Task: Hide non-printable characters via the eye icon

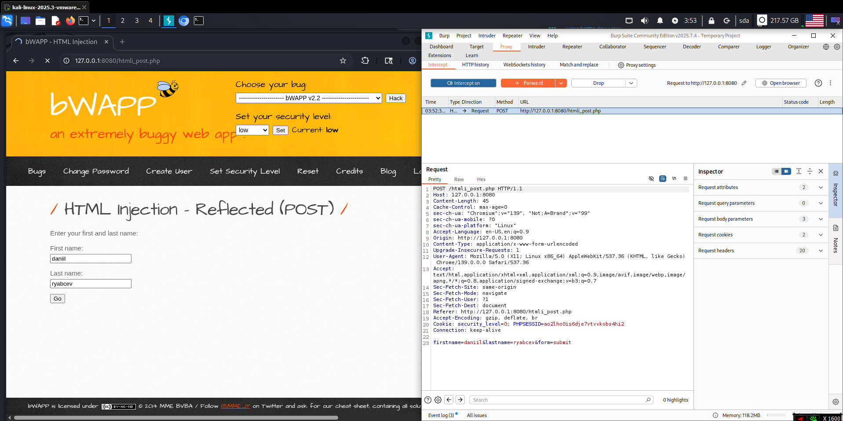Action: click(651, 178)
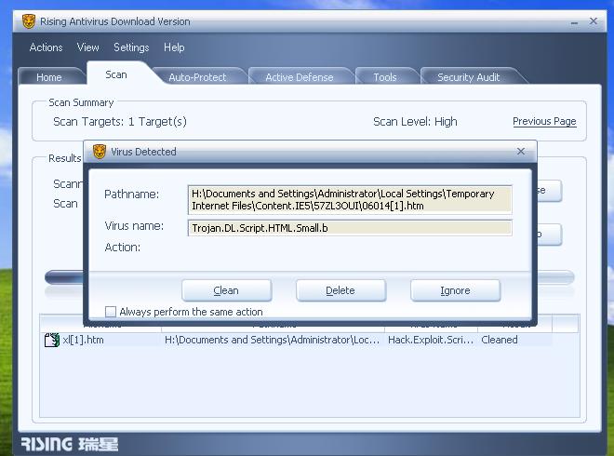Switch to the Security Audit tab
The width and height of the screenshot is (614, 456).
tap(468, 77)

Exercise brief
The records above must be returned exactly, with each picture omitted.

Solution to this problem
Task: Hide non-printable characters via the eye icon

Action: click(651, 178)
Switch to the Security Audit tab
The width and height of the screenshot is (614, 456).
tap(468, 77)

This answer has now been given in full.